TRY IT
Determine the number of lines in the entries below in which the word "screenshot" appears, and reply with that number only.

Stored data entries:
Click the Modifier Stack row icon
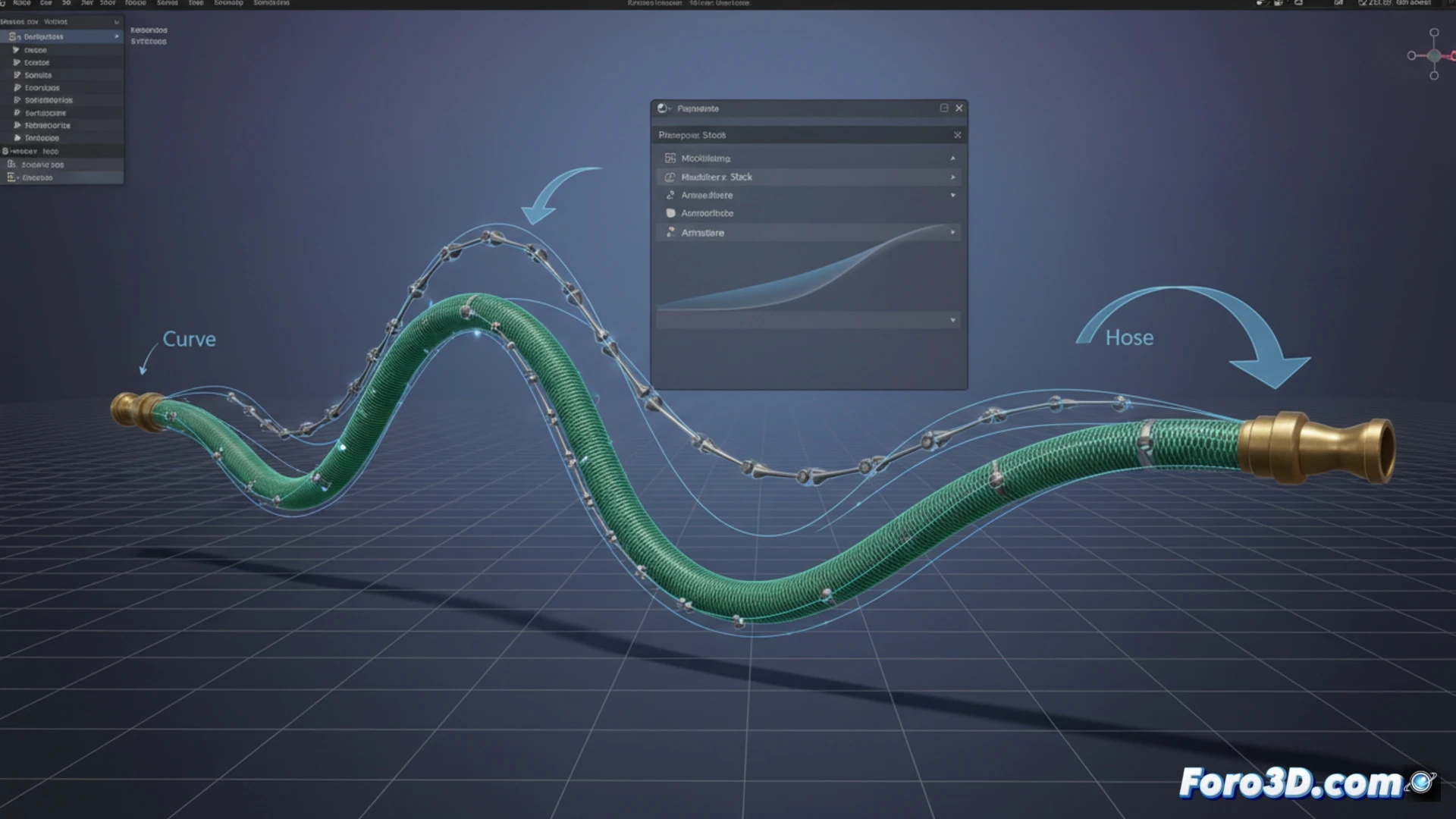670,177
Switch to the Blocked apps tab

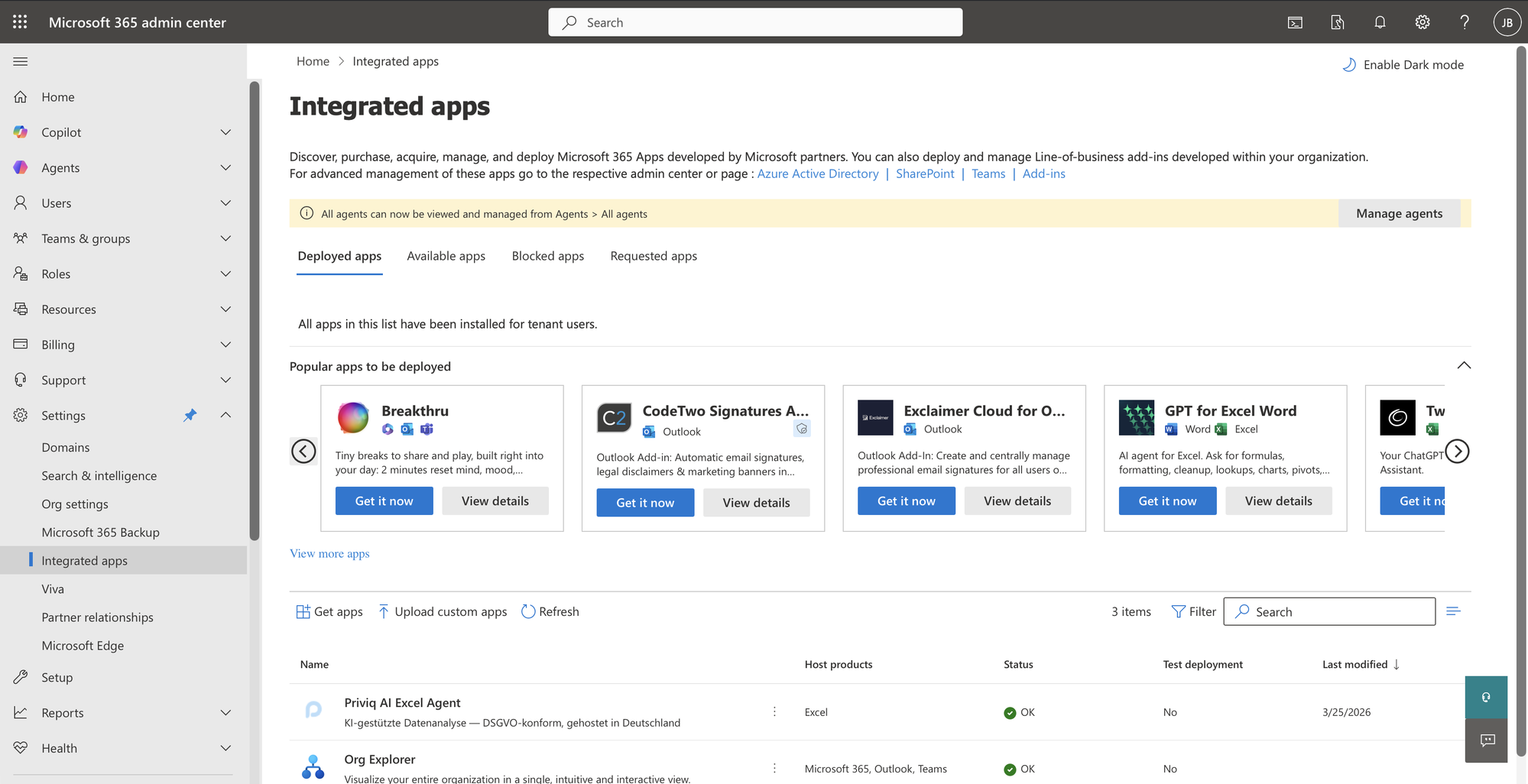click(x=547, y=256)

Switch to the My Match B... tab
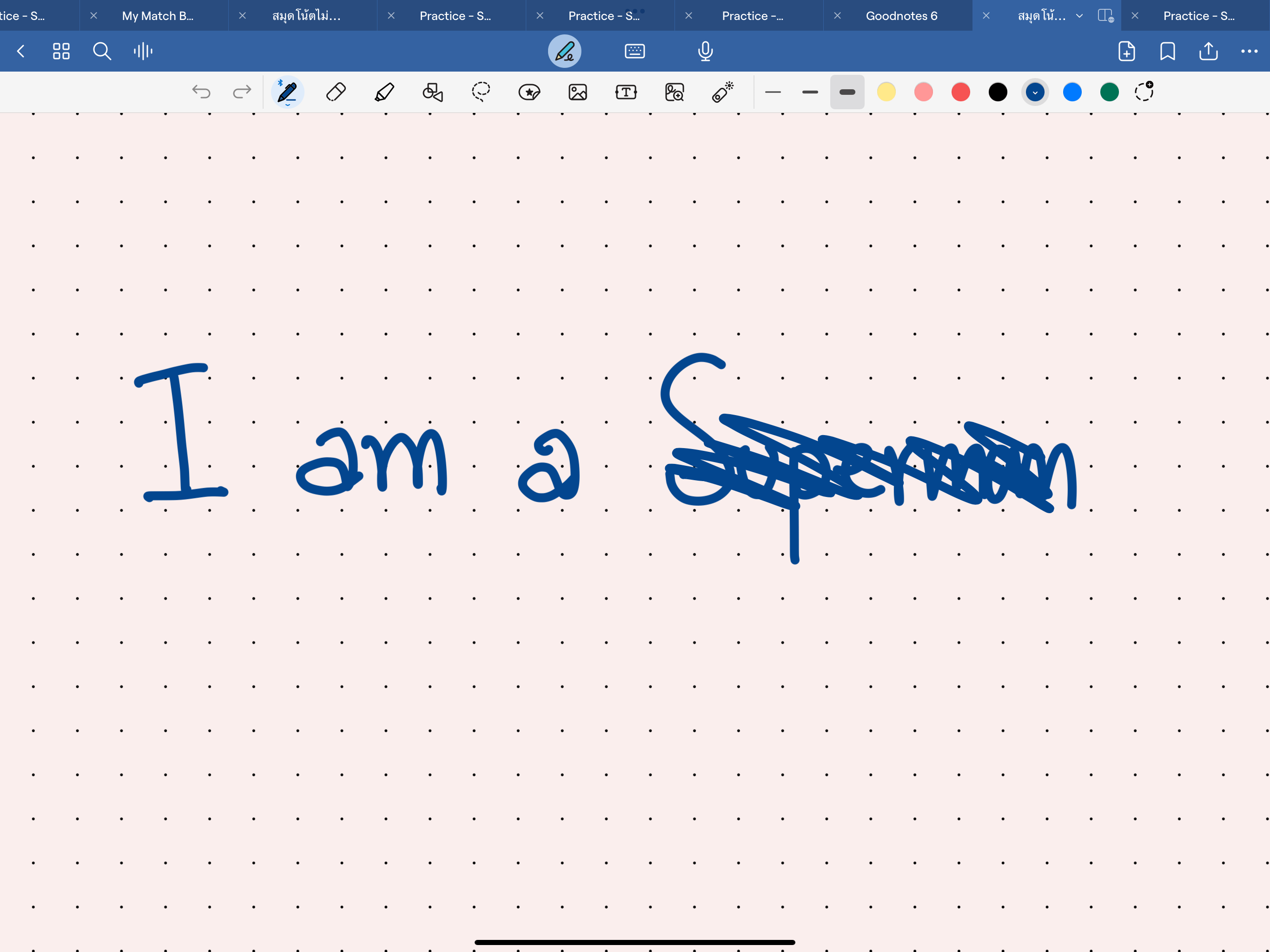click(x=157, y=16)
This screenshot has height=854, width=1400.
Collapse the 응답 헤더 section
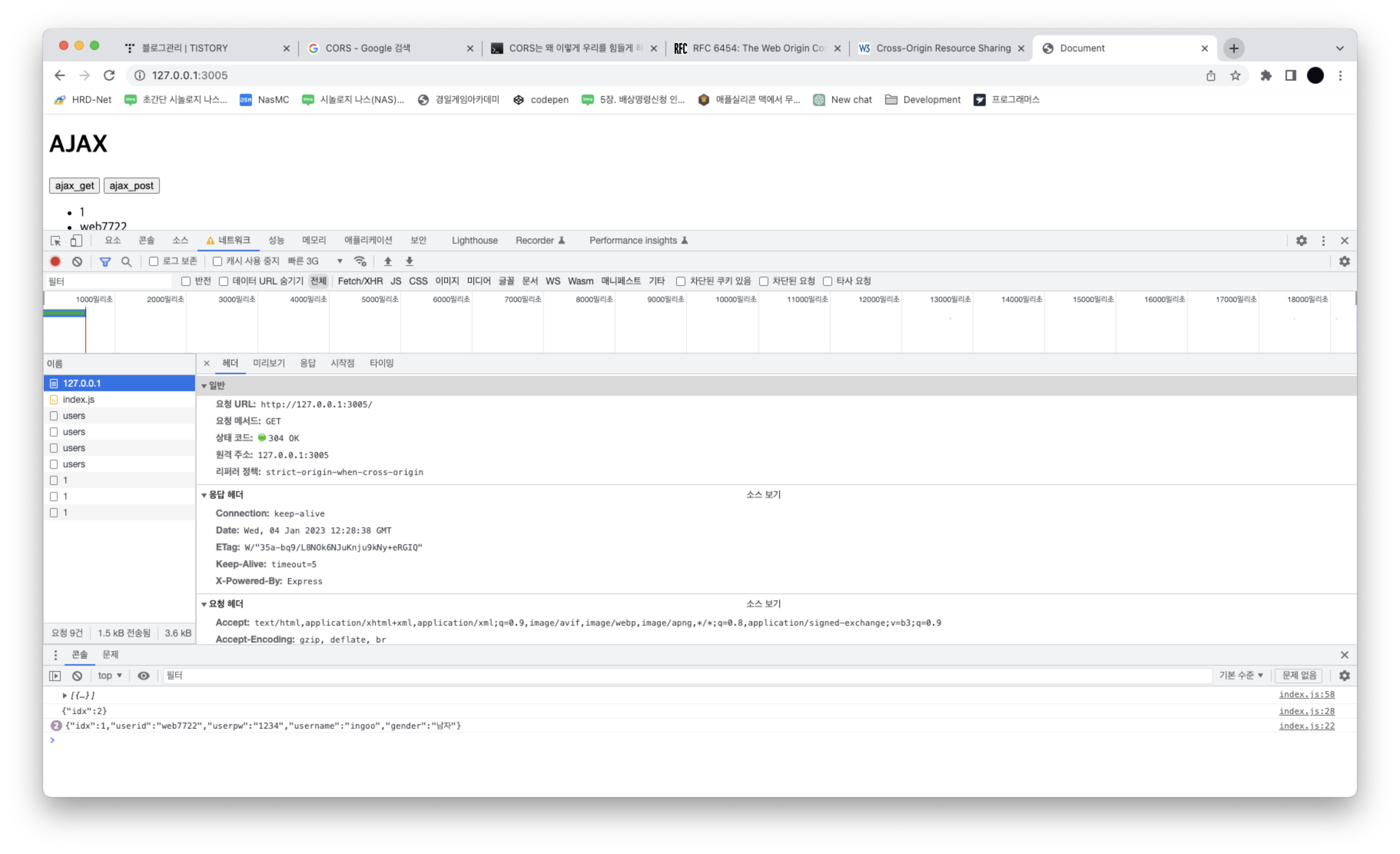pyautogui.click(x=204, y=495)
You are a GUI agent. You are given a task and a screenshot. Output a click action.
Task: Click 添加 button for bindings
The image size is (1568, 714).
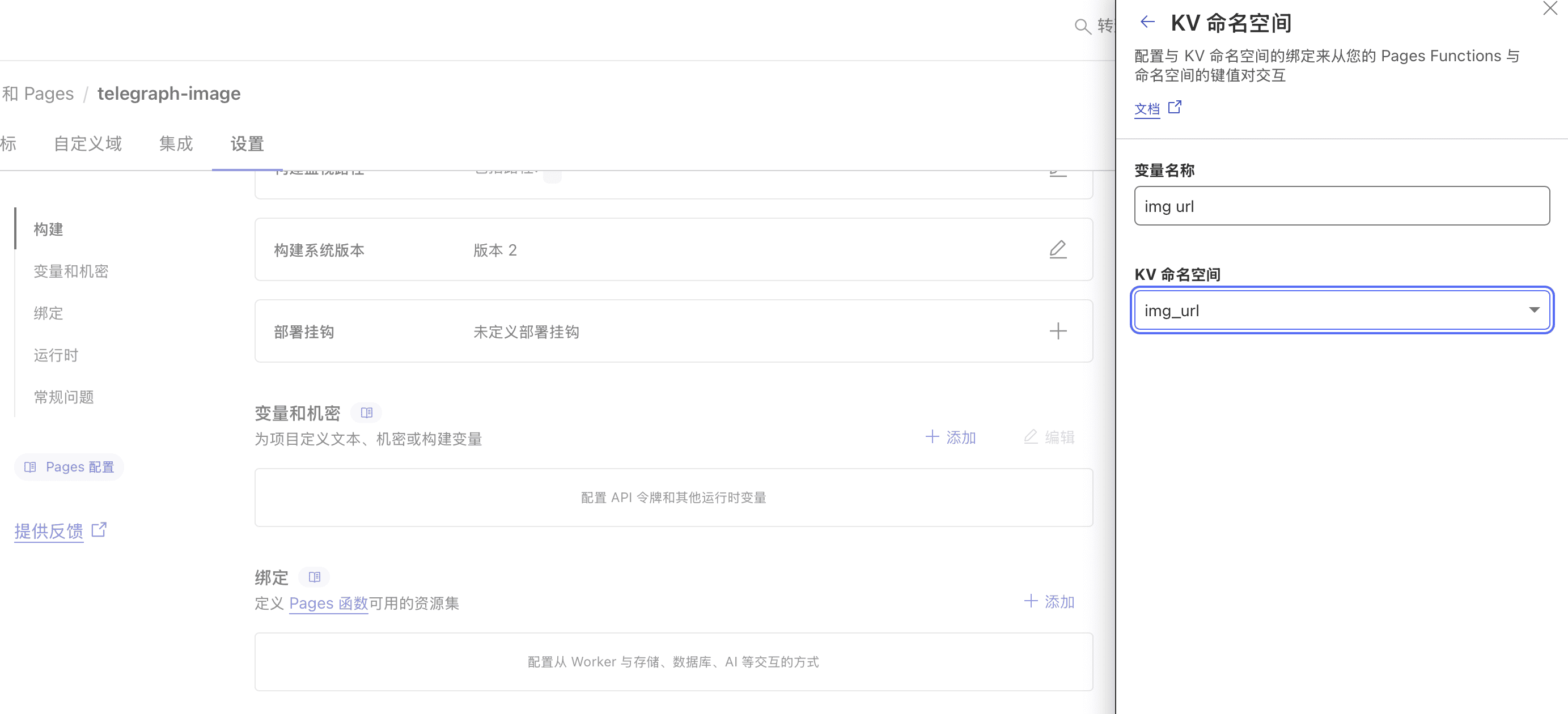(x=1049, y=601)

REPLY
2